### The request
In the stretch from the line that contains "Viewport: 1008px width, 1189px" through the end of the items, switch "timestamp" to "time label" and write those lines out again with nothing else changed. Leave the pictures out of the answer.

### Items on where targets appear

>> BEGIN

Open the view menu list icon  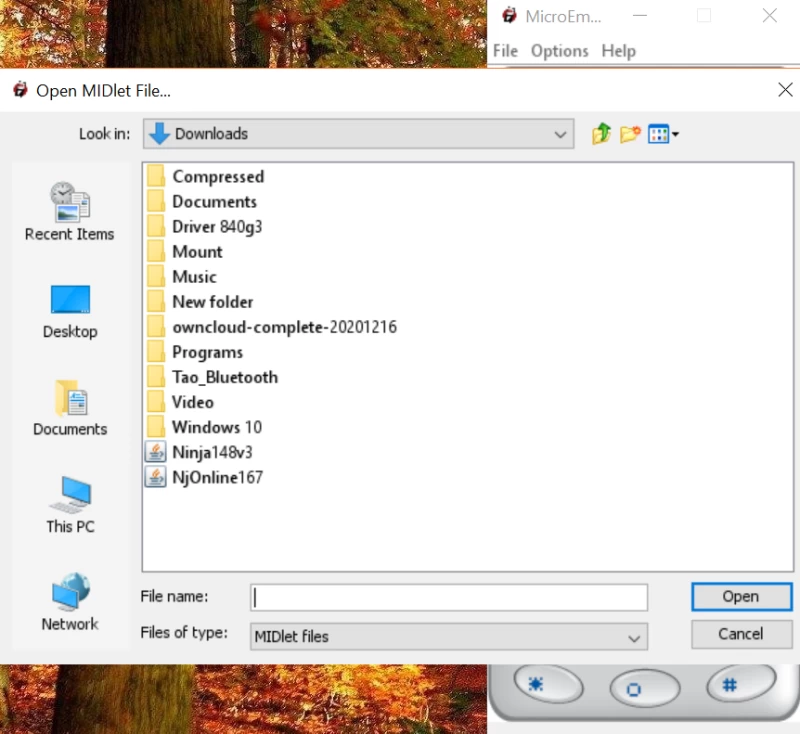663,134
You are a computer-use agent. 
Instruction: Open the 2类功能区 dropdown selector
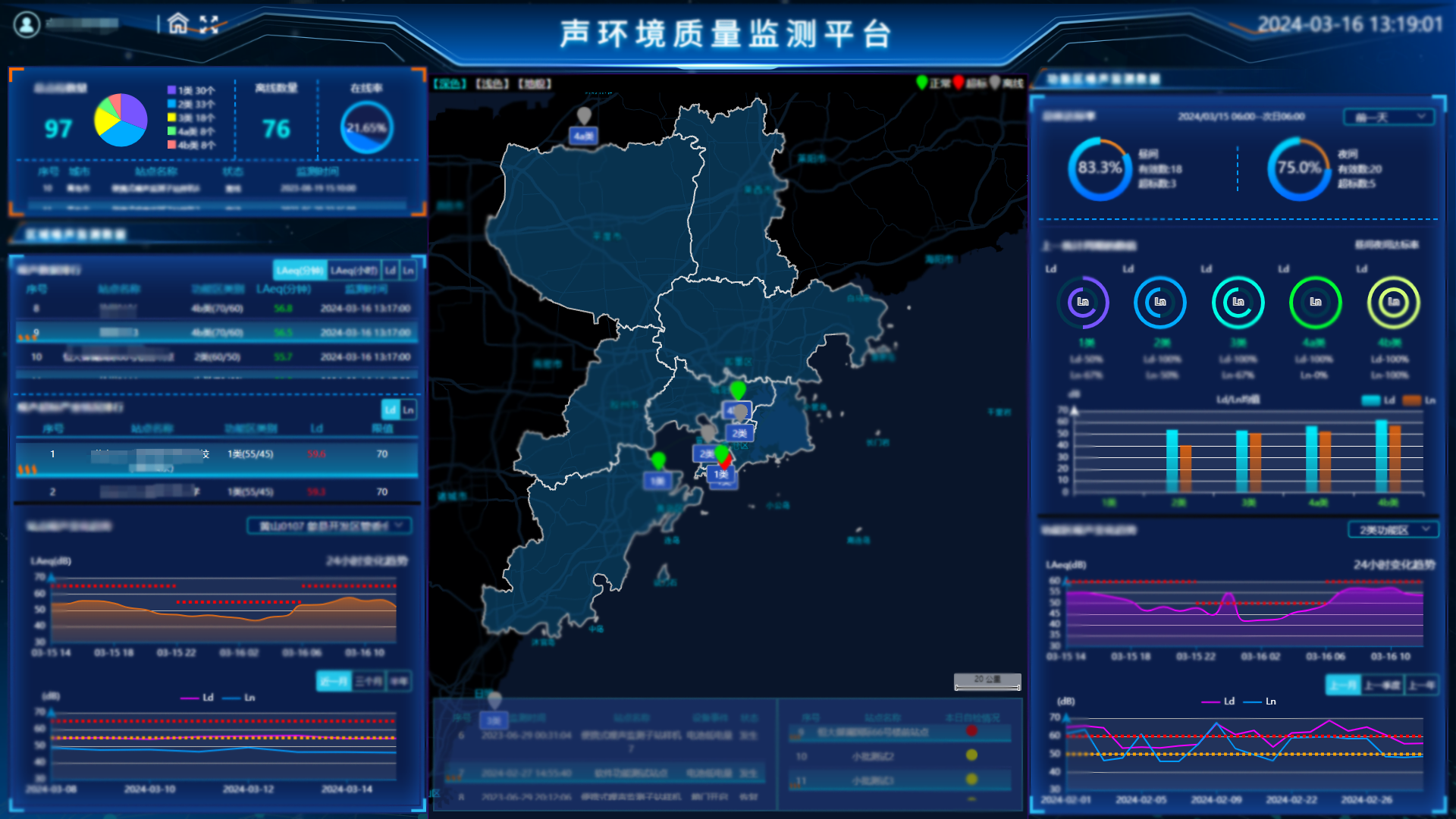[1393, 529]
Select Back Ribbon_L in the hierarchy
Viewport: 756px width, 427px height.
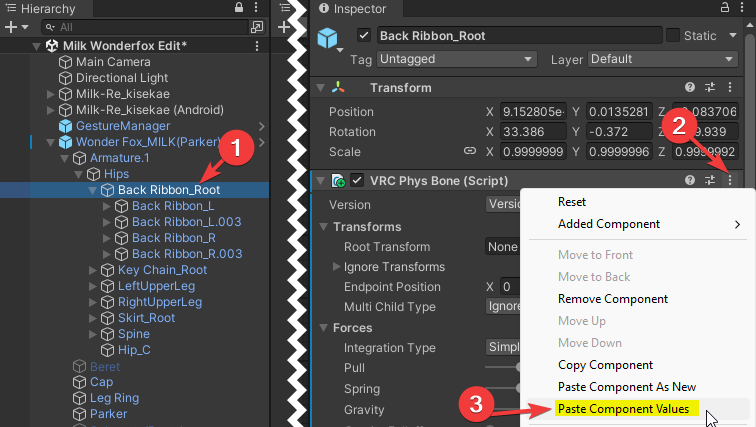pyautogui.click(x=173, y=206)
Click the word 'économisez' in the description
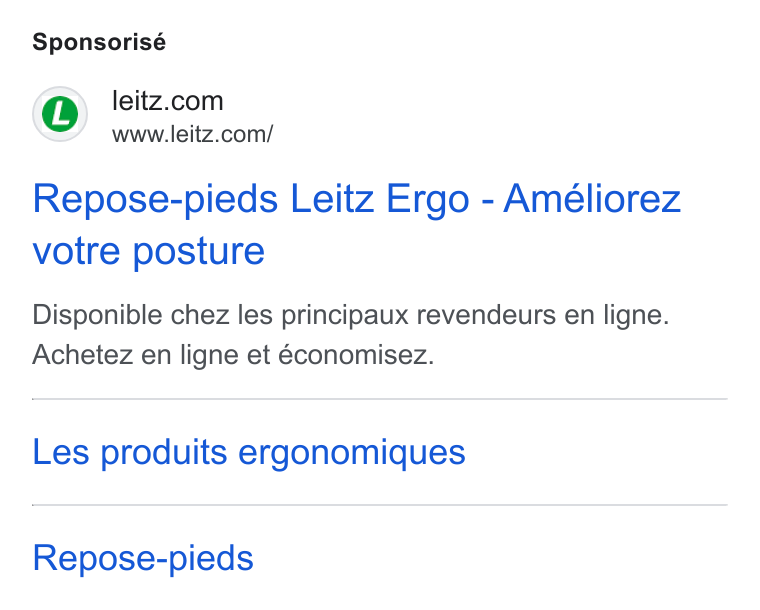 pos(356,355)
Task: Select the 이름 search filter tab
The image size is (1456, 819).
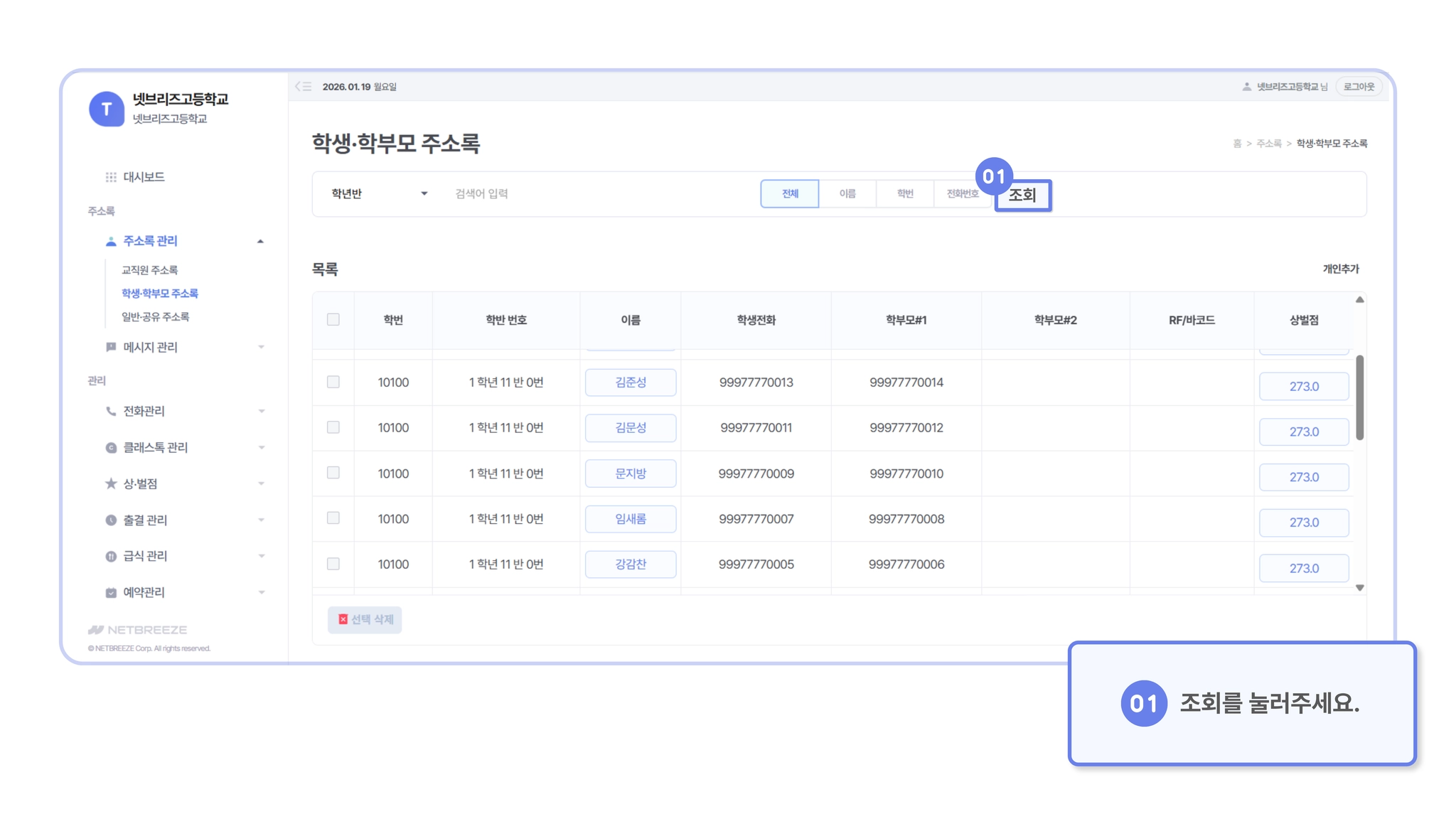Action: click(x=847, y=193)
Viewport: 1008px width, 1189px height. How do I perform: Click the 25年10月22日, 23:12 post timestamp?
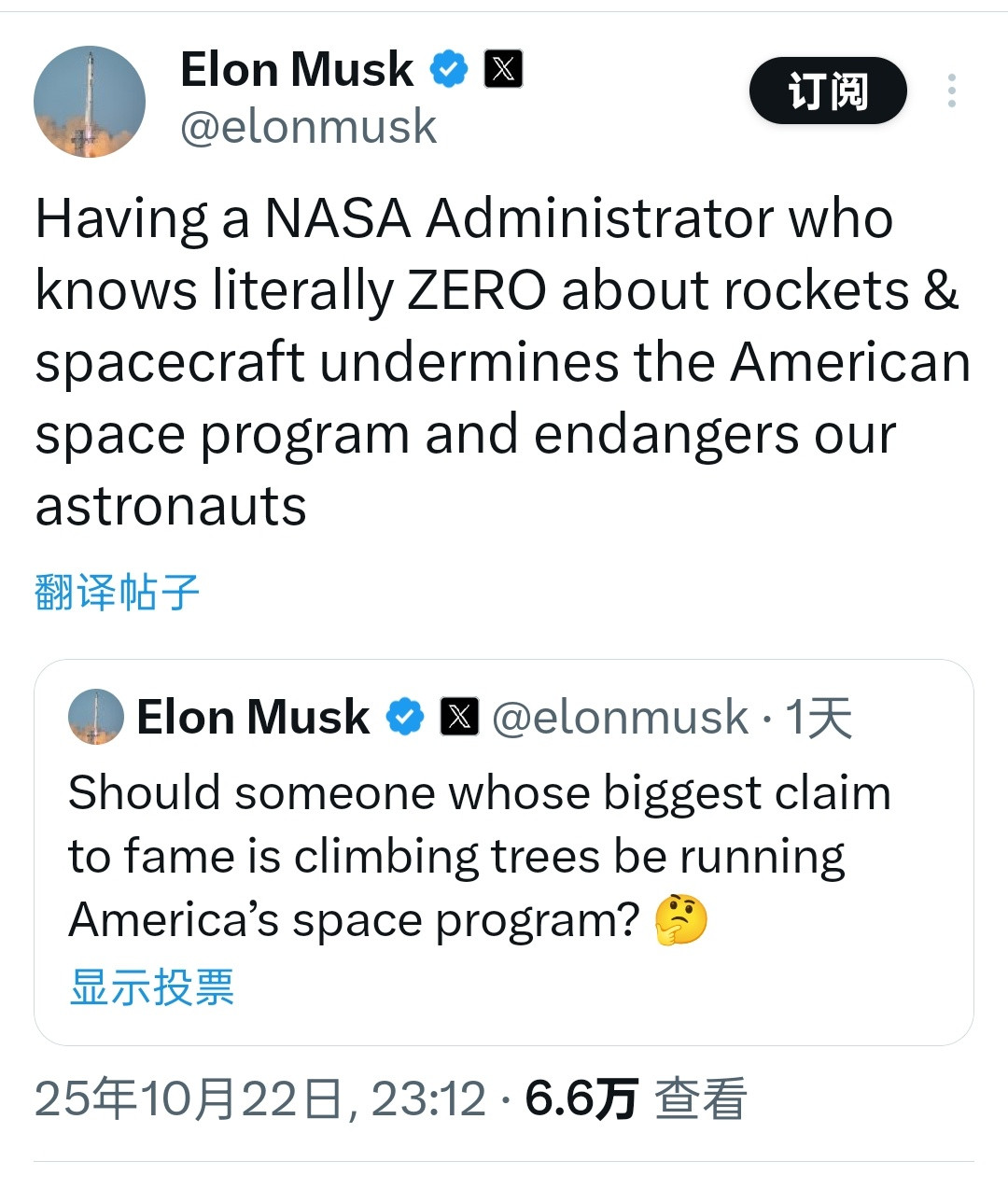pyautogui.click(x=260, y=1098)
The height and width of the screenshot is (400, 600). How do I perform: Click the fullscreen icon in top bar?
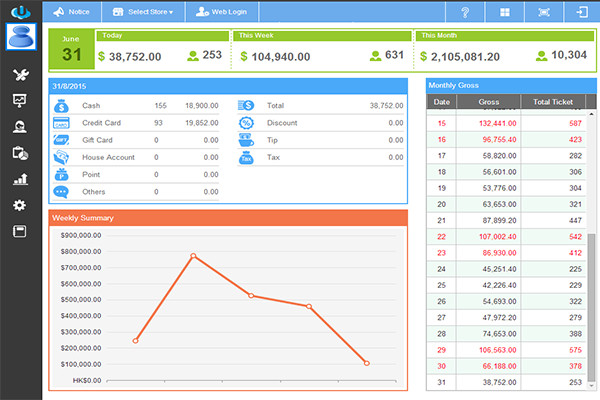543,13
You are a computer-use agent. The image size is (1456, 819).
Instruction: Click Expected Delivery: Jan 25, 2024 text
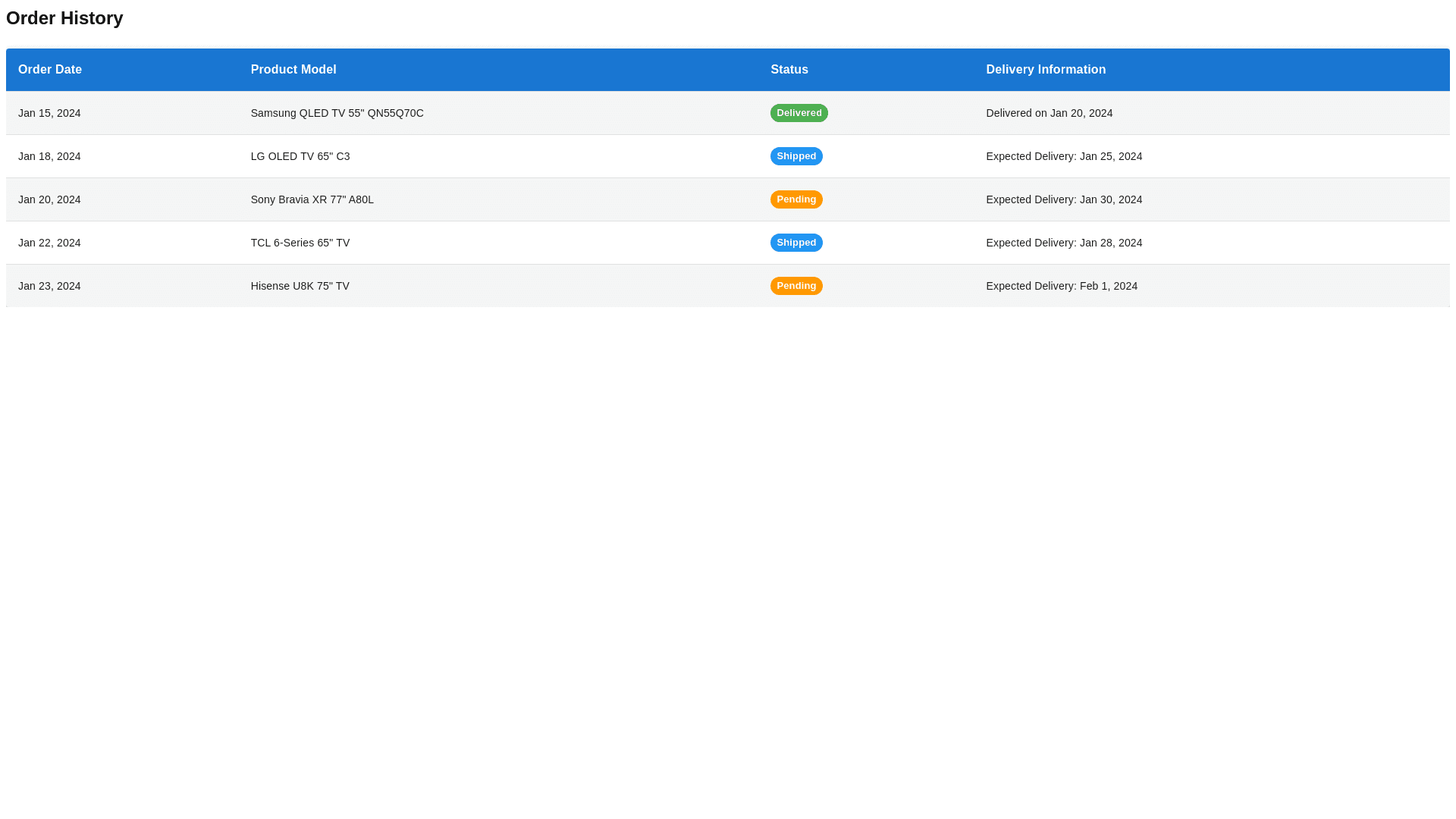pos(1064,156)
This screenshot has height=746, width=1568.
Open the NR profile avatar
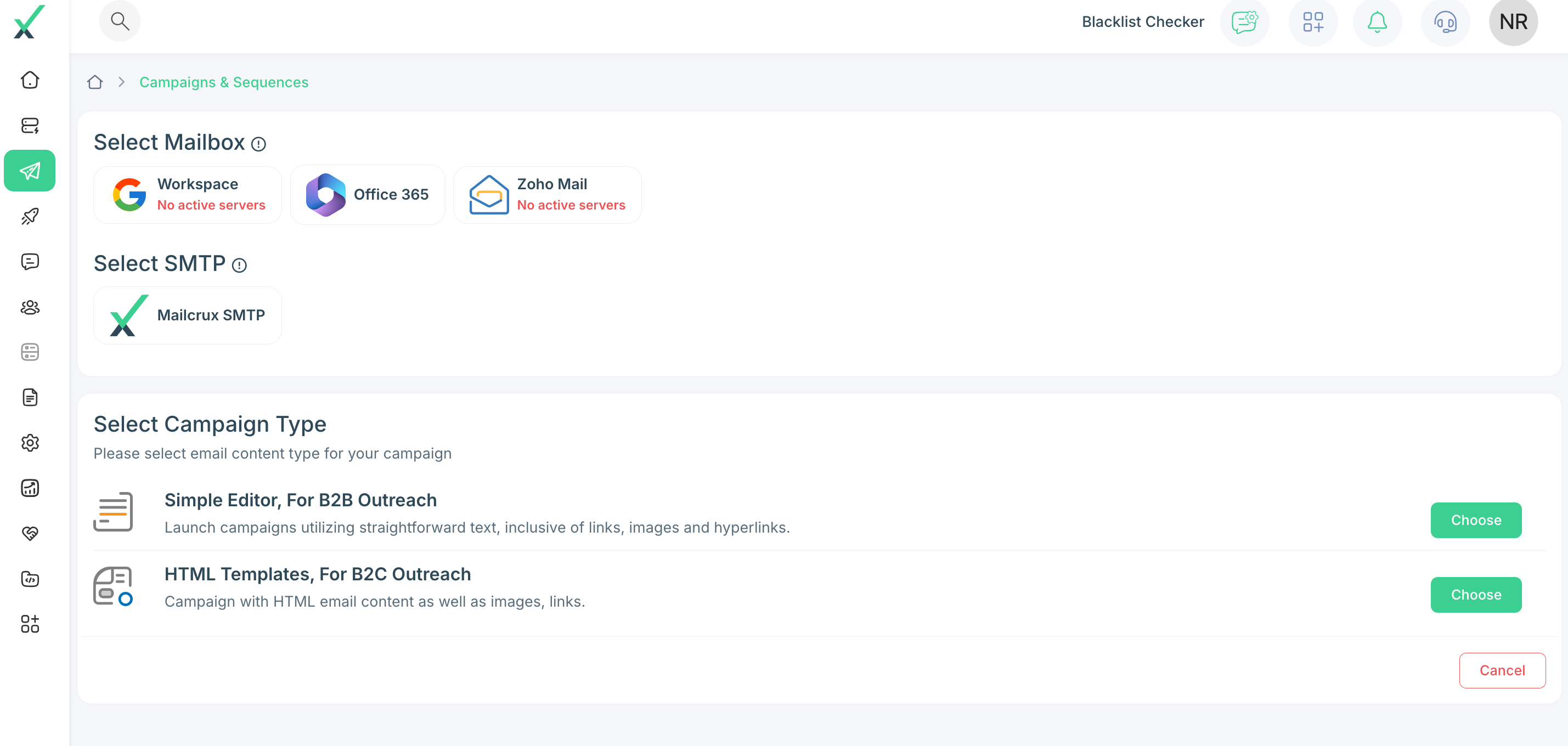[x=1513, y=21]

>> END

### The answer
Viewport: 1008px width, 1189px height. How do I perform: Click the 25年10月22日, 23:12 post time label?
pyautogui.click(x=260, y=1098)
The height and width of the screenshot is (400, 600). How do I perform: Click the fullscreen icon in top bar?
543,13
You are a computer-use agent. The image size is (1456, 819).
Instruction: Click Expected Delivery: Jan 25, 2024 text
pos(1064,156)
This screenshot has height=746, width=1568.
Open the NR profile avatar
[x=1513, y=21]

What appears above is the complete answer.